Saunders’ time in Washington will probably be overlooked during the glowing eulogies that are written about him over the next several days.
To honor Coach Saunders, the NBA Coaches Association will dedicate the coming NBA season to his memory and during games all Coaches will wear a special “Flip” lapel pin. He would reach three Eastern Conference finals with Detroit. When he returned to the organization after 10 years away, he recounted a story about working for ESPN and being asked why he still lived in Minnesota so long after he was sacked. “It’s unfortunate that it had to happen to someone in our fraternity, someone that’s very respected”.
He started 101 of his 103 games while in college at the University of Minnesota, playing on a team with Ray Williams, Mychal Thompson and Kevin McHale his senior season, went an incredible 56-0 at home while coaching Golden Valley Lutheran College and won two CBA championships.
Current and former National Basketball Association players and coaches have expressed their sadness and sent out their condolences to the Saunders family through social media or other means of communication. Recently coach Sam Mitchell stated that Wiggins would start the season as the off-guard, rather than the small forward.

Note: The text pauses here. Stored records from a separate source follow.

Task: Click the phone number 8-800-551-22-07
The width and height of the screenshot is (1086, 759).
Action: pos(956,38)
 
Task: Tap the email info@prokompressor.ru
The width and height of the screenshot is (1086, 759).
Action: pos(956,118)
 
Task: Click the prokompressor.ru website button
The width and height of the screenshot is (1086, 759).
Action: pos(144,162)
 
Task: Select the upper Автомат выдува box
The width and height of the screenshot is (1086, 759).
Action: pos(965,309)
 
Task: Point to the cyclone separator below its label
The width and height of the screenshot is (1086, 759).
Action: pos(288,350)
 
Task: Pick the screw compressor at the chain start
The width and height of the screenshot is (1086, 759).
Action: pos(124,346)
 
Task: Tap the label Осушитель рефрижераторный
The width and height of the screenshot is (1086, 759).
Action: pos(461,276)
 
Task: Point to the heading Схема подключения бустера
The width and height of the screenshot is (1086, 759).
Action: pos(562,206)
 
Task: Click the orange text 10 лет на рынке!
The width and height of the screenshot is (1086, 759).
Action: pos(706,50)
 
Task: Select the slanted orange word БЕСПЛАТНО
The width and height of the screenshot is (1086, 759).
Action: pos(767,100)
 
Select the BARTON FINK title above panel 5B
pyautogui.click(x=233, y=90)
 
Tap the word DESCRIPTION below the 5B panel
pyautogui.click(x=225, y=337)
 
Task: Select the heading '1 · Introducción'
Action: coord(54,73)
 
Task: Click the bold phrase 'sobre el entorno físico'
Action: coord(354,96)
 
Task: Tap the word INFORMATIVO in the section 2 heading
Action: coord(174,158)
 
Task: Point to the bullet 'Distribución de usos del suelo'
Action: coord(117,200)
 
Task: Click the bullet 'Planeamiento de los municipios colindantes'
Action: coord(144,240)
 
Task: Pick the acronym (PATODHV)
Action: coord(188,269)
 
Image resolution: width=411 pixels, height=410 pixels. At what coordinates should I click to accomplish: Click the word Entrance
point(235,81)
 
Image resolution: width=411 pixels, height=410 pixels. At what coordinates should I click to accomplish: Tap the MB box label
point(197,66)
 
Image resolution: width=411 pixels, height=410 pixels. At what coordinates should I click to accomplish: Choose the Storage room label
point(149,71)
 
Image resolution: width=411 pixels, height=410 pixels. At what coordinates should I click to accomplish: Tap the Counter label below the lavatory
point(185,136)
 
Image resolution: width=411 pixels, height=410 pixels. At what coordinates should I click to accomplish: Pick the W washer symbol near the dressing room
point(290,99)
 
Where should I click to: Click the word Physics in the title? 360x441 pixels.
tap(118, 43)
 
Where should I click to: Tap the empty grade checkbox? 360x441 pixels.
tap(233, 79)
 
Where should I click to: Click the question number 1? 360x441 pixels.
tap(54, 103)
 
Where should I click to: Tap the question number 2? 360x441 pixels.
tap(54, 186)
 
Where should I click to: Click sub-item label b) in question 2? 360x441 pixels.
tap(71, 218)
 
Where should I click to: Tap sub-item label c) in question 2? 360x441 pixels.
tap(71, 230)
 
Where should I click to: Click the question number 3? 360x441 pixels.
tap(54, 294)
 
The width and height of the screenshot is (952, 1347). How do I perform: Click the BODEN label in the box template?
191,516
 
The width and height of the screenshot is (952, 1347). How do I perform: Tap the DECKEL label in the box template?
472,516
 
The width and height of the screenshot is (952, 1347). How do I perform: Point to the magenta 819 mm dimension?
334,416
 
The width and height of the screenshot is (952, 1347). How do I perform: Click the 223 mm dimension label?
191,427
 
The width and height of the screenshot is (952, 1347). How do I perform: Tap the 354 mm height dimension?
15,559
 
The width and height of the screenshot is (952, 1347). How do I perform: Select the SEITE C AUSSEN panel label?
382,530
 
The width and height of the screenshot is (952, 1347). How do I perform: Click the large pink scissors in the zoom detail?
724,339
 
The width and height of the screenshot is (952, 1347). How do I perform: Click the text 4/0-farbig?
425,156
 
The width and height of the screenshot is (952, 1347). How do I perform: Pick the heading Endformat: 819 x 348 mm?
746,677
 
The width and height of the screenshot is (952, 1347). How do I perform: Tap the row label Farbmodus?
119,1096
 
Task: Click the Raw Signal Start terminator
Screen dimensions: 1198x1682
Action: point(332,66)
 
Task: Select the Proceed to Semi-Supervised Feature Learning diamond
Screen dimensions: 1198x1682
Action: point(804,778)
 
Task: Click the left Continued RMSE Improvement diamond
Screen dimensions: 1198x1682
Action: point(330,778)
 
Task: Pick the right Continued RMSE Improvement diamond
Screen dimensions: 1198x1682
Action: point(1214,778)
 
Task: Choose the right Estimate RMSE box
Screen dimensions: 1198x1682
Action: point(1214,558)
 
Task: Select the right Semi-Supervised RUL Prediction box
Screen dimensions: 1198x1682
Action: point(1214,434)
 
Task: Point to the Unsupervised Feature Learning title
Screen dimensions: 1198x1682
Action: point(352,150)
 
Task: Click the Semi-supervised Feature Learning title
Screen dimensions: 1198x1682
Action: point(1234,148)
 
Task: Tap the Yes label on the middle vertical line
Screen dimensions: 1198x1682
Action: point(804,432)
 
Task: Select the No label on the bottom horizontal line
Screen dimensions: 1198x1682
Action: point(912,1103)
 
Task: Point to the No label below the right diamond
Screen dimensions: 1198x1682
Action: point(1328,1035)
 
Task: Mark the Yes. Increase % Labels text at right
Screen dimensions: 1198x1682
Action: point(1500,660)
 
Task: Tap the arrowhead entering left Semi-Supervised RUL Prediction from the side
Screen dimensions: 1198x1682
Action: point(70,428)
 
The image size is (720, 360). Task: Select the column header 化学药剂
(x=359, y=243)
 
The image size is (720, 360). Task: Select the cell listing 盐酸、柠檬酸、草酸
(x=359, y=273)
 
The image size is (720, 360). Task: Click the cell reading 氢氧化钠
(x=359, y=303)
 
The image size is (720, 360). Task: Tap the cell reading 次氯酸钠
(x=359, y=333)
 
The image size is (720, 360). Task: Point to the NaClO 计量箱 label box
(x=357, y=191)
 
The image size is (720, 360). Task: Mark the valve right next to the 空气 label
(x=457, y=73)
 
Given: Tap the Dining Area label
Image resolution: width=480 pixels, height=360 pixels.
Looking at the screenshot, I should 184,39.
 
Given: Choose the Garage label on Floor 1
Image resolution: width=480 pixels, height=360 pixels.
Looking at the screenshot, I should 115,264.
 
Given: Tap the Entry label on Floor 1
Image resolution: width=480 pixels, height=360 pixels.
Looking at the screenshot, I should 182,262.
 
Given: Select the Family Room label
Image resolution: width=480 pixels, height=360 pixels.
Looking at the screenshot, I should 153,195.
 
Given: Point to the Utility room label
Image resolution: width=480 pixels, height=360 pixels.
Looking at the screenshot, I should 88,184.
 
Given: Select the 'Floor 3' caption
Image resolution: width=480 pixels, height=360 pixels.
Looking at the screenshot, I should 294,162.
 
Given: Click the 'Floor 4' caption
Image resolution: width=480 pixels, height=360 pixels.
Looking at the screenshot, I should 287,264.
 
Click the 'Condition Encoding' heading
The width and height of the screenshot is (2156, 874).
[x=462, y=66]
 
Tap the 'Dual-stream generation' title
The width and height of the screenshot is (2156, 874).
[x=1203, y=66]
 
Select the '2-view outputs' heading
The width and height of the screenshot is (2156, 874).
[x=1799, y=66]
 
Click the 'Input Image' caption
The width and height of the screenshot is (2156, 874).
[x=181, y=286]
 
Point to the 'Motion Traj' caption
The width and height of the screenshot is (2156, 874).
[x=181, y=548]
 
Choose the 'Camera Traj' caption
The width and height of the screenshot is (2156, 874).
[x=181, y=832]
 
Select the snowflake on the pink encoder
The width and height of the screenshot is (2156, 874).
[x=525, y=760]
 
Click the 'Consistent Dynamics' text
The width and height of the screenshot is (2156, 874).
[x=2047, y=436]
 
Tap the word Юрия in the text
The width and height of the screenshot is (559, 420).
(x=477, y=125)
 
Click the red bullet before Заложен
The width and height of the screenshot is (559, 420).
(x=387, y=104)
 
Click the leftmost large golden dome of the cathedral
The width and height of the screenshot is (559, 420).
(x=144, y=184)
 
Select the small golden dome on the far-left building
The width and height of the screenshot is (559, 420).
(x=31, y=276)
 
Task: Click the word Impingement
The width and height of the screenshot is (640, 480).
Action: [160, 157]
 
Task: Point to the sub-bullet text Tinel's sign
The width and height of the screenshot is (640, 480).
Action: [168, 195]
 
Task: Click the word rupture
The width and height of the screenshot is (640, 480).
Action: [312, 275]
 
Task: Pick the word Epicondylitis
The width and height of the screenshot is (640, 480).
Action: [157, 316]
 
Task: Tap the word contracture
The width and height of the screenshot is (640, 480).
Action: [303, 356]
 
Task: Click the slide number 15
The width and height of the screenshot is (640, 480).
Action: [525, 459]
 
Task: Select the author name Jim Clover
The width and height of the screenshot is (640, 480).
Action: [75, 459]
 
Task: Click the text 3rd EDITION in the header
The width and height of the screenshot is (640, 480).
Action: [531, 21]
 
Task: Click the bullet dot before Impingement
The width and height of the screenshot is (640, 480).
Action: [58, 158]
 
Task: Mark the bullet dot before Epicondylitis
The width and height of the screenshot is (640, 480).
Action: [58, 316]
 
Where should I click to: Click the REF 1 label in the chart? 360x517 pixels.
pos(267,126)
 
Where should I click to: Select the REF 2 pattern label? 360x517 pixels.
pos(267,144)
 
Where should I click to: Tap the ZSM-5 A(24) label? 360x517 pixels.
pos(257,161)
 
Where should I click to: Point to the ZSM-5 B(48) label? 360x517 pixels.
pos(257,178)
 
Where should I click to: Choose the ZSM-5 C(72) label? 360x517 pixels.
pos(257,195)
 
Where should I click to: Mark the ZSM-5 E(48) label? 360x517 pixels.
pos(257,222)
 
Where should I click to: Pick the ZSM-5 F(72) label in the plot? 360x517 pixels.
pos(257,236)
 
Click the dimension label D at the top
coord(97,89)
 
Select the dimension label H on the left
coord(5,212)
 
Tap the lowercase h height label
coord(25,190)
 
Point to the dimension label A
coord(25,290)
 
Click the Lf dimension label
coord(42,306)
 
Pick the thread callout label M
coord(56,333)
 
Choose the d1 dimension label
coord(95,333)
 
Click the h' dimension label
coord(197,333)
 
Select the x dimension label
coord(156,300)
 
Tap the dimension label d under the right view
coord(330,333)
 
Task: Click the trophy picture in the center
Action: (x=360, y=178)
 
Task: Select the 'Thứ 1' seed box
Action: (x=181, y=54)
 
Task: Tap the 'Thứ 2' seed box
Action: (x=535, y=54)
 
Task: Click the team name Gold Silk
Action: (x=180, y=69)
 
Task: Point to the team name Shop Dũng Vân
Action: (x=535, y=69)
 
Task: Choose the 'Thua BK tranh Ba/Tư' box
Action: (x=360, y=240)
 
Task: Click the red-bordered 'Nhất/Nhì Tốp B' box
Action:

“He put a nice face on our franchise”, says Heineman, who stayed in touch with his former coach even after Saunders was diagnosed with Hodgkin lymphoma in August and began chemotherapy treatments. “He recruited the players, the staff and was a friend of mine”.
“My heartfelt sympathies go out to Flip’s family and the countless number of people who were impacted by his kindness”. “He will be remembered without question”.